> **Task goal**
Each line from the start of the data below through the one containing "Go to the Mail section" must be reproduced exactly.

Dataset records
....

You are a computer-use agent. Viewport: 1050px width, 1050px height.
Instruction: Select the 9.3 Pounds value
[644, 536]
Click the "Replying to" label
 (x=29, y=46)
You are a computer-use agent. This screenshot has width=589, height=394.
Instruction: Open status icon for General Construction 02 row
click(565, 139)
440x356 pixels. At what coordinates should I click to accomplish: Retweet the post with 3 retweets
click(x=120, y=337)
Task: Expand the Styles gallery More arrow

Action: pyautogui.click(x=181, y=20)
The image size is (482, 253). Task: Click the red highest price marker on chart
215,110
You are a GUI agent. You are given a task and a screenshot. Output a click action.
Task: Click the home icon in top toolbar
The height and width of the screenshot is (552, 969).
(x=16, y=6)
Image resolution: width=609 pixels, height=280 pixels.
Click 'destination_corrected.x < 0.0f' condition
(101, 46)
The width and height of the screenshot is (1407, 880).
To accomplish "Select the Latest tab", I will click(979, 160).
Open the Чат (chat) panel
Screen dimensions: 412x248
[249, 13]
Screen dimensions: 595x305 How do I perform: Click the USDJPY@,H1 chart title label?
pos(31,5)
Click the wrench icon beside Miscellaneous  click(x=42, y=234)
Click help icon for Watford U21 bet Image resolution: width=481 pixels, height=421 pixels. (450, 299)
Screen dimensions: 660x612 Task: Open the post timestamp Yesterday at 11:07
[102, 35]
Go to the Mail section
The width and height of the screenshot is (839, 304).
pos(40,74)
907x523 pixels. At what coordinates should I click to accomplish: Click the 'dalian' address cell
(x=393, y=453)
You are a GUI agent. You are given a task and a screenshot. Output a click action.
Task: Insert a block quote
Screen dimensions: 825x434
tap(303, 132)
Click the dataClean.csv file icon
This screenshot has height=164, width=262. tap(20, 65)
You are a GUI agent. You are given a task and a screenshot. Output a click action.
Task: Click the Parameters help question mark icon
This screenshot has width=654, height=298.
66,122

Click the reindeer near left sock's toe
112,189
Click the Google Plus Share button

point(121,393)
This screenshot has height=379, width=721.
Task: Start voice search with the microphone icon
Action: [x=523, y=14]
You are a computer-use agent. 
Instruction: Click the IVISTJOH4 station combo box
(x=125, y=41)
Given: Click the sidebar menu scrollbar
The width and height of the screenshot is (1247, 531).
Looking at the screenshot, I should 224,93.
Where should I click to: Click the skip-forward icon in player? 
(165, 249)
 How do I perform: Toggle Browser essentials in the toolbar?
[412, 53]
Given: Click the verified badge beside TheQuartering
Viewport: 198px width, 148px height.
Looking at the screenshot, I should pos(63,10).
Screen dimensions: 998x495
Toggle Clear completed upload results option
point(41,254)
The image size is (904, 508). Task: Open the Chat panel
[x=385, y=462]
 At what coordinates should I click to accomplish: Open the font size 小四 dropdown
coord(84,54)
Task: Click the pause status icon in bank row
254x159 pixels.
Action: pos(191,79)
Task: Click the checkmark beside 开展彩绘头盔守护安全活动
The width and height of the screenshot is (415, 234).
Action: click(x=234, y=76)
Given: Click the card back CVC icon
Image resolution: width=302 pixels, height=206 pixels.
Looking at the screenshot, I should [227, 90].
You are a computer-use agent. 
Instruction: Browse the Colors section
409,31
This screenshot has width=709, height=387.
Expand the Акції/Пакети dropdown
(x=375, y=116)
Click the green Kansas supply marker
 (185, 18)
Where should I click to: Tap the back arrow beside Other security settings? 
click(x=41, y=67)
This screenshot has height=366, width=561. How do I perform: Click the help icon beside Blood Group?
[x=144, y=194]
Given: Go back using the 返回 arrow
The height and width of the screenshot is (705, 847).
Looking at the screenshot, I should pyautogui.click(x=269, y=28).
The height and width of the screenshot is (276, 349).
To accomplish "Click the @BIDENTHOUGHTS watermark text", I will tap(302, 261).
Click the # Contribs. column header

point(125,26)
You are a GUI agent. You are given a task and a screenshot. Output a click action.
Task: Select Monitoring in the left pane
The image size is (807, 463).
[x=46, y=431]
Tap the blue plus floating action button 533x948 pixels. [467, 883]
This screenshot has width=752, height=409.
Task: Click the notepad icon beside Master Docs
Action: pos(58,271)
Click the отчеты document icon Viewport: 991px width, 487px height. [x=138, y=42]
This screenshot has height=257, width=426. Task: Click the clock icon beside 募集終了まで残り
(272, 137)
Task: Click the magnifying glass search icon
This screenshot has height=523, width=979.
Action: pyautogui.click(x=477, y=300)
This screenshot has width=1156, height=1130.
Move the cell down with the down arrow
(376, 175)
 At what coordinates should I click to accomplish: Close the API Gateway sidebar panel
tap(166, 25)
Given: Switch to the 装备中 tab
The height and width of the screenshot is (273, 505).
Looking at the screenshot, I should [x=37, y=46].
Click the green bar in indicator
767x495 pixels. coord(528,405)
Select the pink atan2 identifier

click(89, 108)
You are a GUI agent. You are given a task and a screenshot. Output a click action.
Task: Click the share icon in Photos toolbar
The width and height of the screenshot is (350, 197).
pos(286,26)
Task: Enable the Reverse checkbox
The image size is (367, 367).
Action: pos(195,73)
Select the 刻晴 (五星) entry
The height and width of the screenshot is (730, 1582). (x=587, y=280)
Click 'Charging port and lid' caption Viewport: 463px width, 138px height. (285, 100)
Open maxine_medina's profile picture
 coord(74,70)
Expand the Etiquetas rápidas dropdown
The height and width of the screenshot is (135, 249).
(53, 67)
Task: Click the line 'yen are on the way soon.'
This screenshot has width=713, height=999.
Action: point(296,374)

....

> **Solution**
You are a computer-use agent. Viewport: 1050px width, 1050px height.
Instruction: Select the 9.3 Pounds value
[644, 536]
Click the "Replying to" label
 (x=29, y=46)
You are a computer-use agent. This screenshot has width=589, height=394.
Instruction: Open status icon for General Construction 02 row
click(565, 139)
440x356 pixels. At what coordinates should I click to accomplish: Retweet the post with 3 retweets
click(x=120, y=337)
Task: Expand the Styles gallery More arrow

Action: pyautogui.click(x=181, y=20)
The image size is (482, 253). Task: Click the red highest price marker on chart
215,110
You are a GUI agent. You are given a task and a screenshot. Output a click action.
Task: Click the home icon in top toolbar
The height and width of the screenshot is (552, 969).
(x=16, y=6)
Image resolution: width=609 pixels, height=280 pixels.
Click 'destination_corrected.x < 0.0f' condition
(101, 46)
The width and height of the screenshot is (1407, 880).
To accomplish "Select the Latest tab", I will click(979, 160).
Open the Чат (chat) panel
Screen dimensions: 412x248
[249, 13]
Screen dimensions: 595x305 How do I perform: Click the USDJPY@,H1 chart title label?
pos(31,5)
Click the wrench icon beside Miscellaneous  click(x=42, y=234)
Click help icon for Watford U21 bet Image resolution: width=481 pixels, height=421 pixels. (450, 299)
Screen dimensions: 660x612 Task: Open the post timestamp Yesterday at 11:07
[102, 35]
Go to the Mail section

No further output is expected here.